Avoid integer division in the benchmark inner-most loop. #8115

pull gmaxwell wants to merge 1 commits into bitcoin:master from gmaxwell:better_bench changing 2 files +28 −14
  1. gmaxwell commented at 1:51 AM on May 29, 2016: contributor

    Previously the benchmark code used an integer division (%) with a non-constant in the inner-loop. This is quite slow on many processors, especially ones like ARM that lack a hardware divide.

    Even on fairly recent x86_64 like haswell an integer division can take something like 100 cycles-- making it comparable to the runtime of siphash.

    This change avoids the division by using bitmasking instead. This was especially easy since the count was only increased by doubling.

    This change also restarts the timing when the execution time was very low this avoids mintimes of zero in cases where one execution ends up below the timer resolution.
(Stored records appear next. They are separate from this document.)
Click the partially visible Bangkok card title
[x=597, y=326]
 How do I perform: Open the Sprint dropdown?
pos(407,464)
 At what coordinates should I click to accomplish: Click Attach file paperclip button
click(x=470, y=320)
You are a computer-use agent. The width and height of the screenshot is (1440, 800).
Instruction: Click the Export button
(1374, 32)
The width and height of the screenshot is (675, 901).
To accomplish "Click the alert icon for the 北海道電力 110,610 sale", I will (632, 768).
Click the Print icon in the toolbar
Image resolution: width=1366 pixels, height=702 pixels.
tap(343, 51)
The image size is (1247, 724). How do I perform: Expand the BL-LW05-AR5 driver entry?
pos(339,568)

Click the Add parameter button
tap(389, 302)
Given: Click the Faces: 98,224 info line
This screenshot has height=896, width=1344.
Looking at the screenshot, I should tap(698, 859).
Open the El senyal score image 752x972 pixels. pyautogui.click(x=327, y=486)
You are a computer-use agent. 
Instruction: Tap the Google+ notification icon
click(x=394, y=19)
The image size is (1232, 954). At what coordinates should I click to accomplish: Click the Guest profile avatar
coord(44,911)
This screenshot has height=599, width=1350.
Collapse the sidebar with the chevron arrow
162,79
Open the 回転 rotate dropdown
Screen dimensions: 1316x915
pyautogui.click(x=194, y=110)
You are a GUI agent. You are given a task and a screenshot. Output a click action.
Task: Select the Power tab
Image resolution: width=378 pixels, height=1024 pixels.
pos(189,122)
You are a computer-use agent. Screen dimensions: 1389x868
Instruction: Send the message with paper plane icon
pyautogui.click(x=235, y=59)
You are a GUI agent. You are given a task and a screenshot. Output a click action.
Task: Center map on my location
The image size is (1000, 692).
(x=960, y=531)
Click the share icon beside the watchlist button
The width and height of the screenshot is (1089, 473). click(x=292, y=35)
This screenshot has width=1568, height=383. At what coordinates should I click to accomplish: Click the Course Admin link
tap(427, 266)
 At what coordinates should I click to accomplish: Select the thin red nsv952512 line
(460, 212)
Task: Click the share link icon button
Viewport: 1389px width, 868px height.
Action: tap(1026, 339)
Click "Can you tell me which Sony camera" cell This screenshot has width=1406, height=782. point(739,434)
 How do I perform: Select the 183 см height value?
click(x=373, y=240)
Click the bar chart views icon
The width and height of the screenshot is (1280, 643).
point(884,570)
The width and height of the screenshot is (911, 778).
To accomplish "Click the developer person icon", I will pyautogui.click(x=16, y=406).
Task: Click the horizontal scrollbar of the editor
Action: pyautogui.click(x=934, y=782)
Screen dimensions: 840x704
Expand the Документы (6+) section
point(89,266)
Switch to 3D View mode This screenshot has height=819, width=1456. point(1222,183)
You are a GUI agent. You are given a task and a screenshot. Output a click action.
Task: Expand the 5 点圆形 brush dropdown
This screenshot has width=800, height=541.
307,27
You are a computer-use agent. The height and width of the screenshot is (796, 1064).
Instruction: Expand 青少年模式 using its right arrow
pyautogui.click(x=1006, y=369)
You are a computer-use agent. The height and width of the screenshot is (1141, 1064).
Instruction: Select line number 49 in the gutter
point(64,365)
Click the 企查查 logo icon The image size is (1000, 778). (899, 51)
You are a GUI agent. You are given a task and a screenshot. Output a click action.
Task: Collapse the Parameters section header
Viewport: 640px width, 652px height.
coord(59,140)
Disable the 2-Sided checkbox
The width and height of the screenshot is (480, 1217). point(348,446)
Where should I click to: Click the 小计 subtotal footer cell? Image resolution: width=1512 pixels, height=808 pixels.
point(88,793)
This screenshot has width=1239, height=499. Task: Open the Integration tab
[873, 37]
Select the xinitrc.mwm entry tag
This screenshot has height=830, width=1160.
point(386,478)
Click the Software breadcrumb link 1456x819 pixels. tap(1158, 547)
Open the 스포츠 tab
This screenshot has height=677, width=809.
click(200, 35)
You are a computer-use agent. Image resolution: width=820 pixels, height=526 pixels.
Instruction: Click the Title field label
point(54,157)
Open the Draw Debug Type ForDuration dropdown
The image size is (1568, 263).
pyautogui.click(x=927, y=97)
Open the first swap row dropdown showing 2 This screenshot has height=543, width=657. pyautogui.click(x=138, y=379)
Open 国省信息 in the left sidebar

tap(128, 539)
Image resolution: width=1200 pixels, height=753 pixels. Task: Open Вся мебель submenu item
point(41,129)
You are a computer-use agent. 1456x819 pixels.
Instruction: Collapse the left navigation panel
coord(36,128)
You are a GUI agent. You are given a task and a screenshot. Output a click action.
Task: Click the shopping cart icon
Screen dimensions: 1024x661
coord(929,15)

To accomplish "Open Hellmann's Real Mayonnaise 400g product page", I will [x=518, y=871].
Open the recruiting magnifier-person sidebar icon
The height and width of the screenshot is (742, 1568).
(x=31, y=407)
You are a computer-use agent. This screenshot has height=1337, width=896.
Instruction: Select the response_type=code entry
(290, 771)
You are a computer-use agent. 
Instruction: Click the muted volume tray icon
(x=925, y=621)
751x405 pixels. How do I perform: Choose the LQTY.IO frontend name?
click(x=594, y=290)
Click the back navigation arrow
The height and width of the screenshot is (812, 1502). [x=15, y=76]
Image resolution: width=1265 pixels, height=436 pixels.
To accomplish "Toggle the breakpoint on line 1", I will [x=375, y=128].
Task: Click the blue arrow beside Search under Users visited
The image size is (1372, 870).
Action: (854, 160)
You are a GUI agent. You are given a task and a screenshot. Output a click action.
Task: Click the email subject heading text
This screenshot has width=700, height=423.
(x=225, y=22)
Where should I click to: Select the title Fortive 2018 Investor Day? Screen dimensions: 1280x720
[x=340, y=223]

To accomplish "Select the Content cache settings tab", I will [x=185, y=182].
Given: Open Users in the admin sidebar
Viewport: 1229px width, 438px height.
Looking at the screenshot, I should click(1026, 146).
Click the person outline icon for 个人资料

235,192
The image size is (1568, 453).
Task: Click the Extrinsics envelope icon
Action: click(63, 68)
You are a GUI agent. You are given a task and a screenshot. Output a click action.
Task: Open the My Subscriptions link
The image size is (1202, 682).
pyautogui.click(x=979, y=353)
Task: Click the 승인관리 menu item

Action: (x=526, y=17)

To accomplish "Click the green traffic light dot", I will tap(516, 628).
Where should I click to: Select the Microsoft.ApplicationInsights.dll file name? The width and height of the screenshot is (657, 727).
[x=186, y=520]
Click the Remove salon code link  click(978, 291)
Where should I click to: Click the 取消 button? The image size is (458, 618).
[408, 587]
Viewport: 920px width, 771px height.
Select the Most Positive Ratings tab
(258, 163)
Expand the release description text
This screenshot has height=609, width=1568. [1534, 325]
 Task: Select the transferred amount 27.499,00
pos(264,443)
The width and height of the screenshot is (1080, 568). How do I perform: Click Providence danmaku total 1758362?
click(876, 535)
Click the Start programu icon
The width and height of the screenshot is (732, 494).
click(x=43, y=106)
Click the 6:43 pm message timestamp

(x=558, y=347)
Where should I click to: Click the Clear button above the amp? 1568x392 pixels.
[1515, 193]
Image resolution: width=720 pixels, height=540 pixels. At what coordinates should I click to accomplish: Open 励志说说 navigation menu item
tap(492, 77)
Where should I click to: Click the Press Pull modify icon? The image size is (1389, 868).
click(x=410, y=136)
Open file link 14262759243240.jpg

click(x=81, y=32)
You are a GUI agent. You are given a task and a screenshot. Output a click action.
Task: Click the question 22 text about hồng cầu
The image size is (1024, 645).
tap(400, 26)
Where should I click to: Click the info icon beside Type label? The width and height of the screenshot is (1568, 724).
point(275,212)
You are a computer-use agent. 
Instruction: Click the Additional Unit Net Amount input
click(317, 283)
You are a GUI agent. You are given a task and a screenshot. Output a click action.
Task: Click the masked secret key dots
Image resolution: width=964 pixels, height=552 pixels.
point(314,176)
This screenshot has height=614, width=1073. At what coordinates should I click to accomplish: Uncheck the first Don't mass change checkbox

It also reduces the impact of the overhead on the final result.

    The formatting of the prints is changed to not use scientific notation make it more machine readable (in particular, gnuplot croaks on the non-fixedpoint, and it doesn't sort correctly).

    This also hoists out all the floating point divisions out of the semi-hot path because it was easy to do so.

    It might be prudent to break out the critical test into a macro just to guarantee that it gets inlined. It might also make sense to just save out the intermediate counts and times and get the floating point completely out of the timing loop (because e.g. on hardware without a fast hardware FPU like some ARM it will still be slow enough to distort the results). I haven't done either of these in this commit.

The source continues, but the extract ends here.